— WORK TO COMPLETE —
Write out again only the lines between the one with "Viewport: 1568px width, 624px height." and the end of the records below, both ends counted, and don't include the pictures.

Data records
[Start of Attachment]

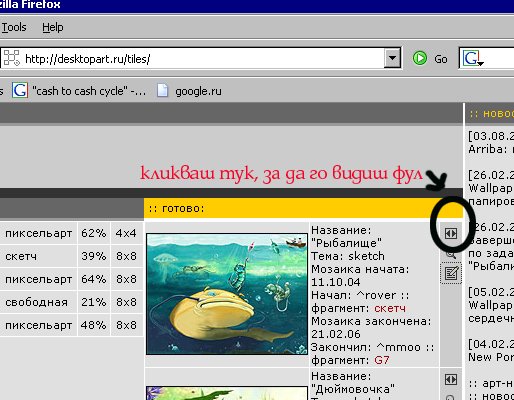Click the red скетч fragment link

[x=390, y=308]
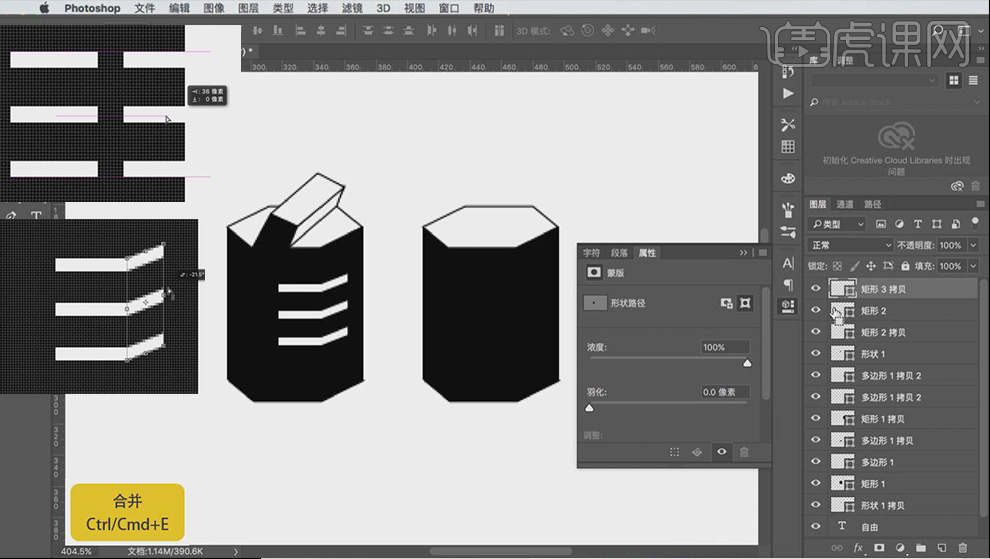Image resolution: width=990 pixels, height=559 pixels.
Task: Add a layer mask from Layers panel bottom
Action: click(x=879, y=548)
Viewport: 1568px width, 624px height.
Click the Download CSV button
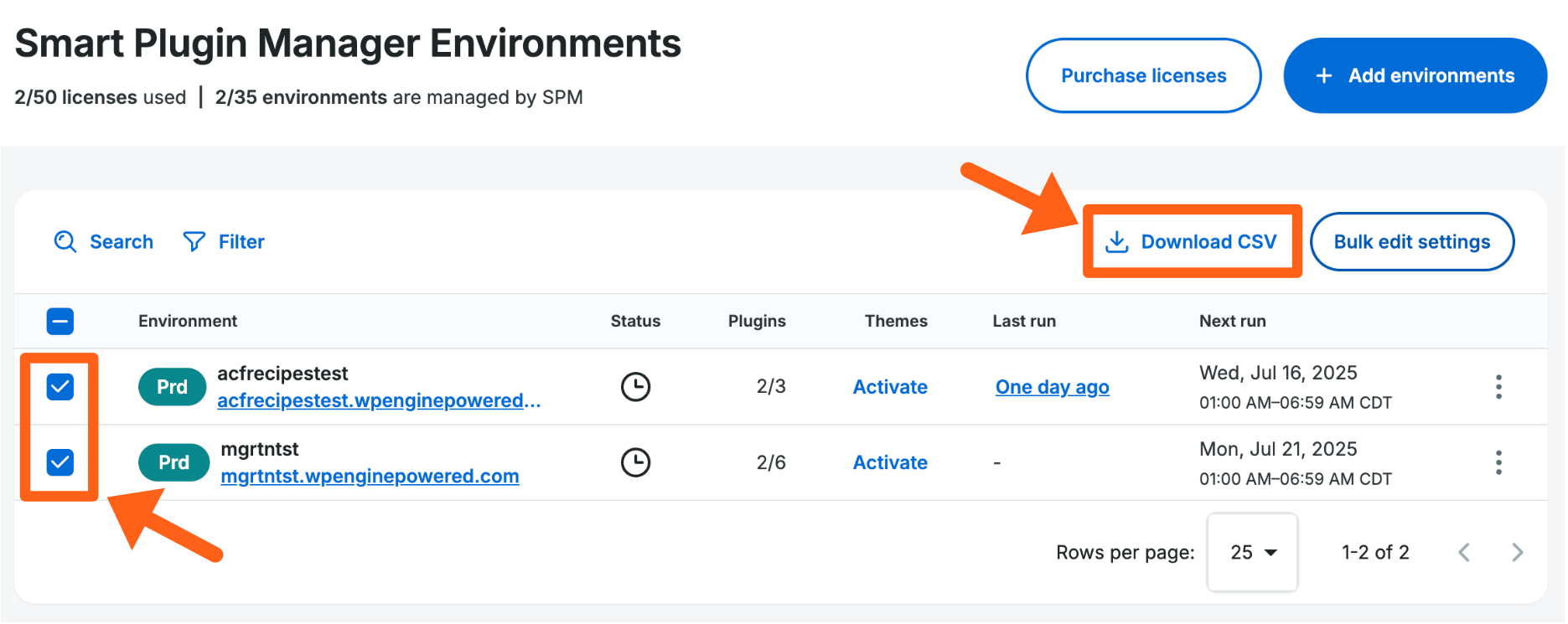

[End of Attachment]

— ANSWER BELOW —
Viewport: 1568px width, 624px height.
Click the Download CSV button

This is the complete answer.